* [THE PROBLEM]: Your answer should consist of the lines below that hold the word "computer".

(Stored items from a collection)
————————

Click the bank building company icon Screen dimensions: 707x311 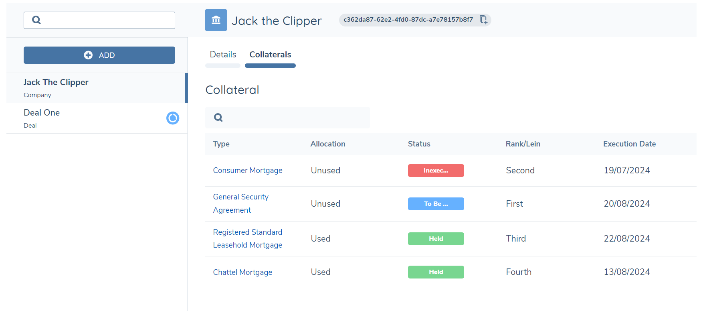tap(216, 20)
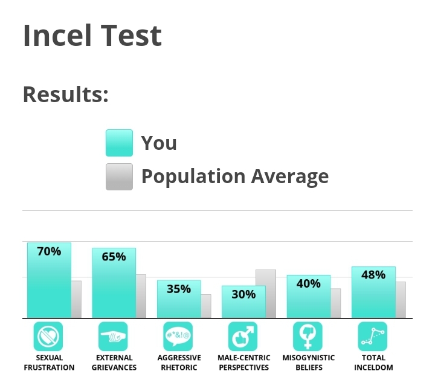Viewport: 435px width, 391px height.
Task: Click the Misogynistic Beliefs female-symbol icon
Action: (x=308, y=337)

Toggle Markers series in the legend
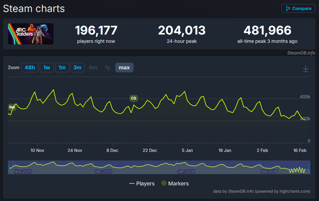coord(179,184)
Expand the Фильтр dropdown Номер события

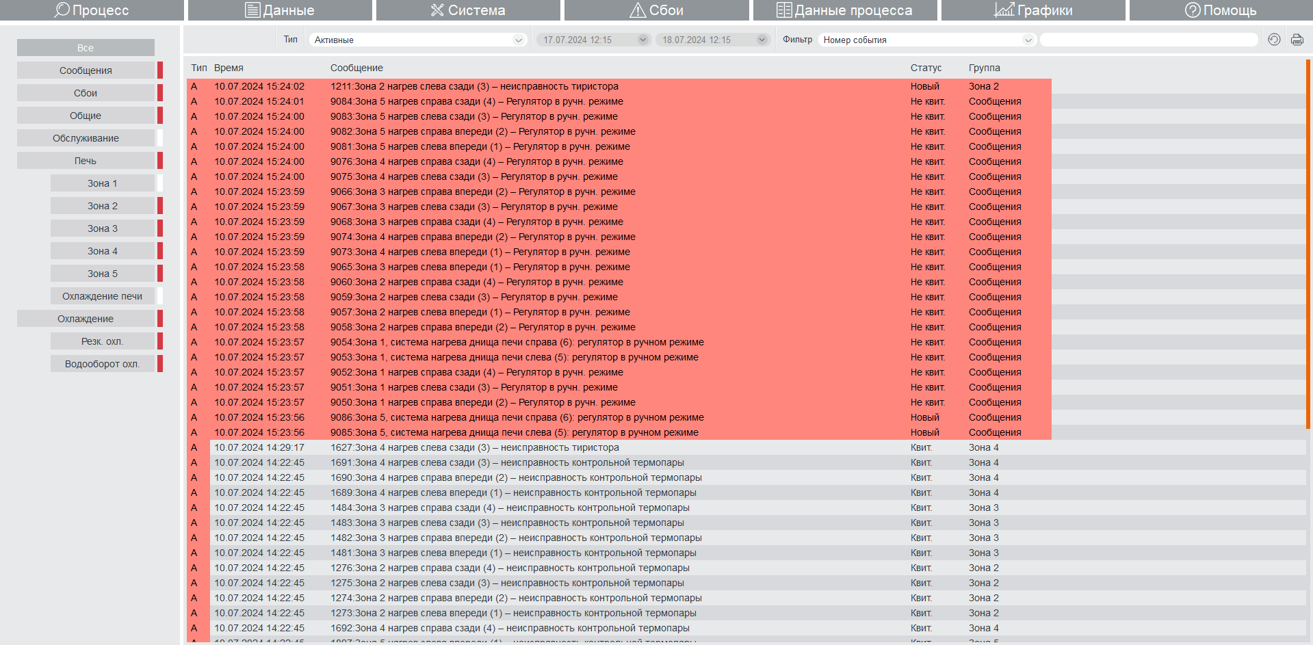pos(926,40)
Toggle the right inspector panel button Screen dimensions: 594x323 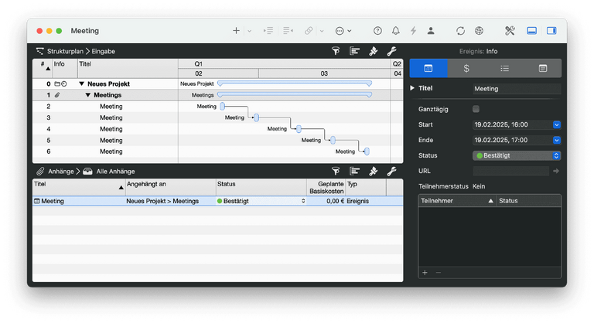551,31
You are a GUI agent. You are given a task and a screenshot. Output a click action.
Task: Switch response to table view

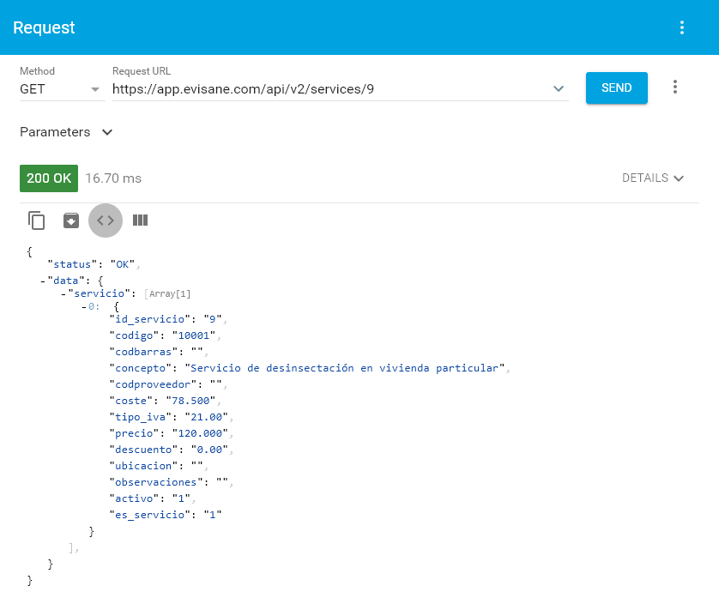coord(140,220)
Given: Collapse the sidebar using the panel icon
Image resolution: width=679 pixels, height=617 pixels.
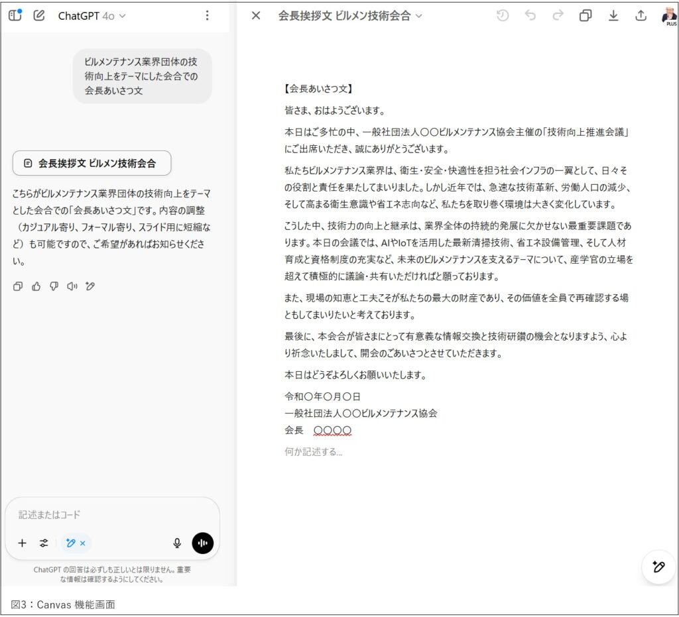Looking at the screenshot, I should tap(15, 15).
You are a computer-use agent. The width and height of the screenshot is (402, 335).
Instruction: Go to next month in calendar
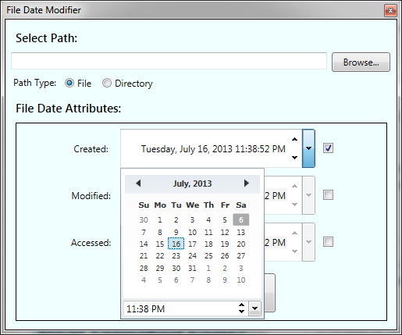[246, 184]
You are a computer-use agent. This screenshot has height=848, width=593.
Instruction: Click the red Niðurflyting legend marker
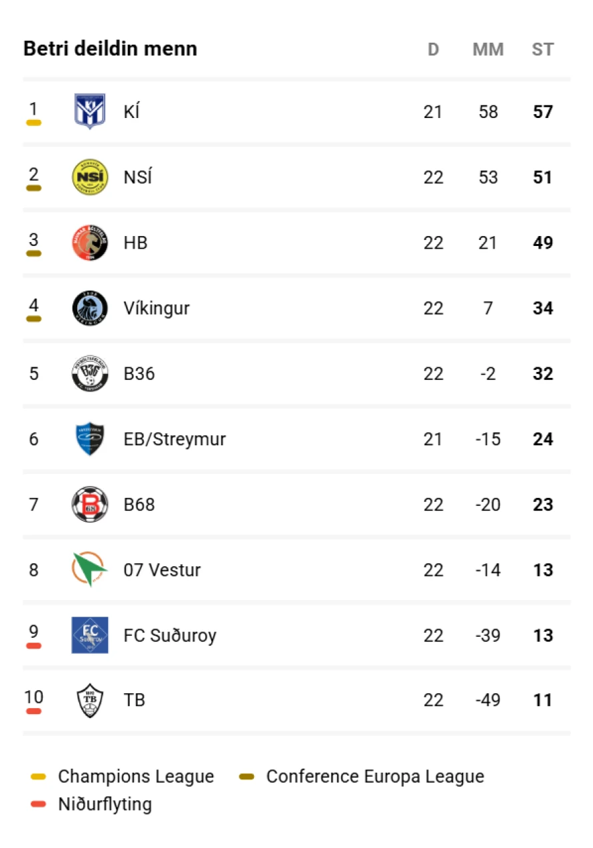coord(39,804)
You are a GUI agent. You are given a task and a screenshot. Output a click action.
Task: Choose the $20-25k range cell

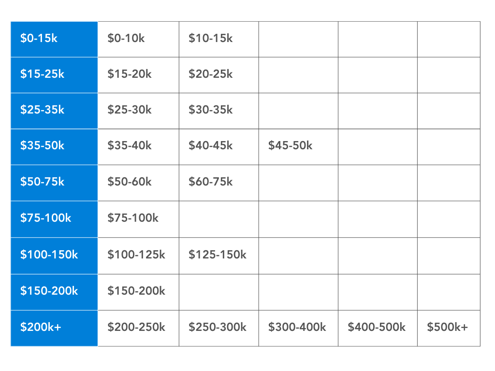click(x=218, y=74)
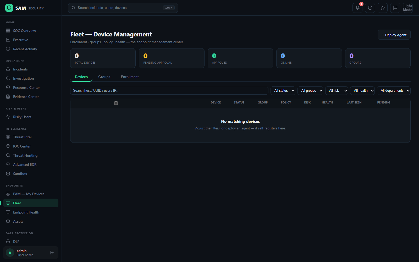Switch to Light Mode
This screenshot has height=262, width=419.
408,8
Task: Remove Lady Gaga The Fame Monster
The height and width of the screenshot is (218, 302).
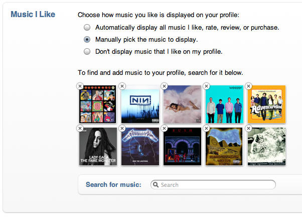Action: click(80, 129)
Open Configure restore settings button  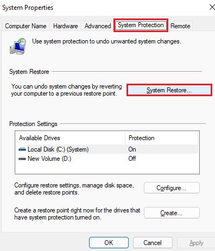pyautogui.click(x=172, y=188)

————————

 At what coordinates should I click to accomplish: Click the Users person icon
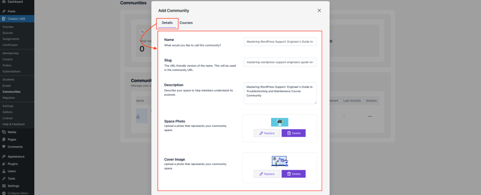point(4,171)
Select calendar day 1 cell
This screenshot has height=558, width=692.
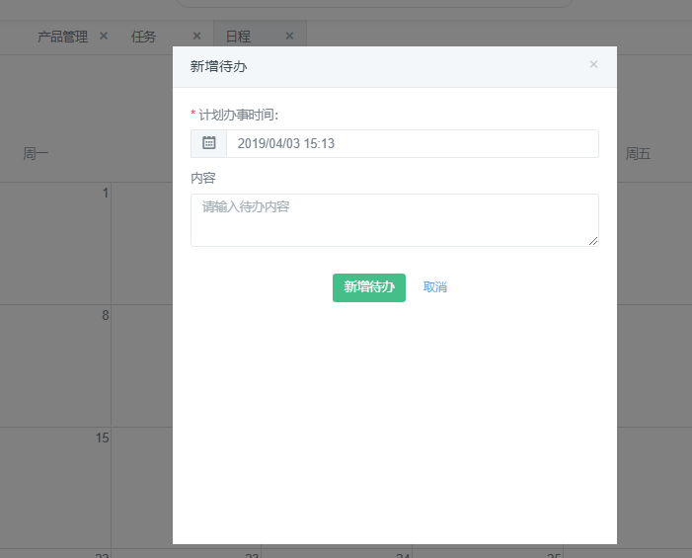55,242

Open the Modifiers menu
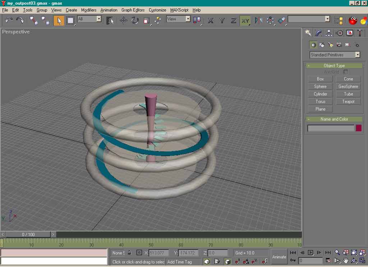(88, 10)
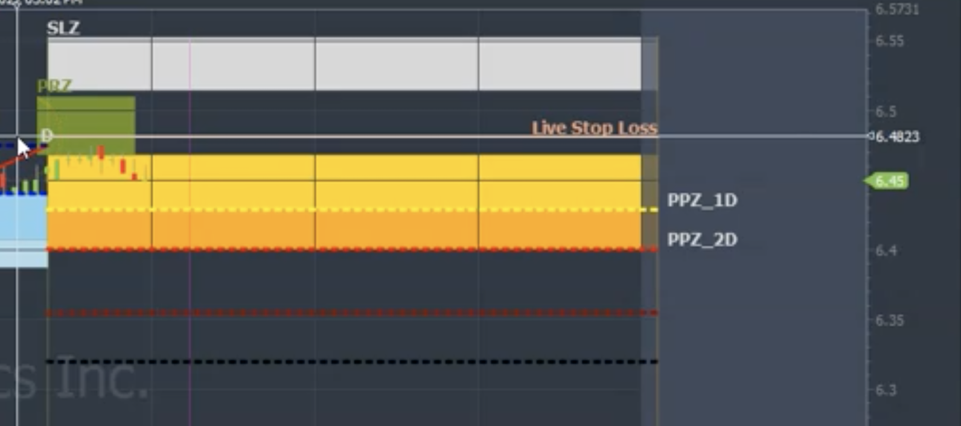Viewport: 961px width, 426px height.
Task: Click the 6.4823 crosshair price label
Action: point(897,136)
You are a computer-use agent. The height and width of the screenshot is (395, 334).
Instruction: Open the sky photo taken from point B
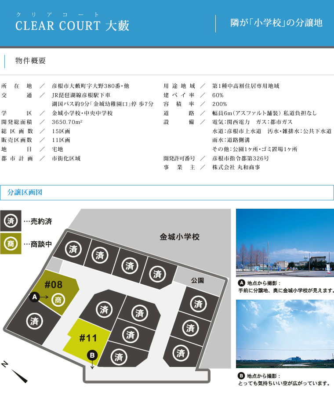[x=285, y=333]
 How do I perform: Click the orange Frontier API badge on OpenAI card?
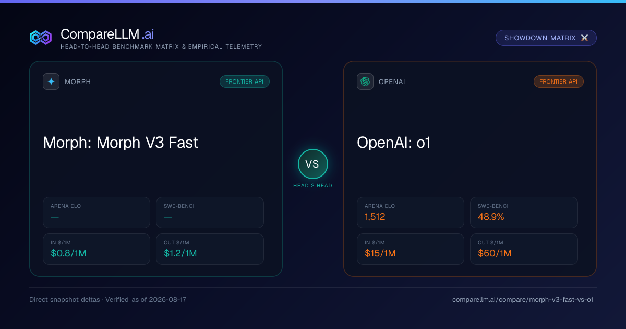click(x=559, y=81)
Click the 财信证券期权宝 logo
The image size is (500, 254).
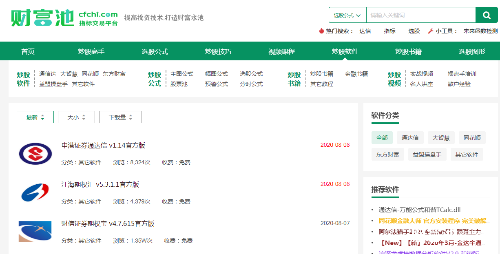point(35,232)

————————

* [ANSWER SECTION]:
You are a computer-use agent. The width and height of the screenshot is (402, 335).
You are a computer-use agent. This screenshot has height=848, width=593.
You are a computer-use agent. The height and width of the screenshot is (395, 334).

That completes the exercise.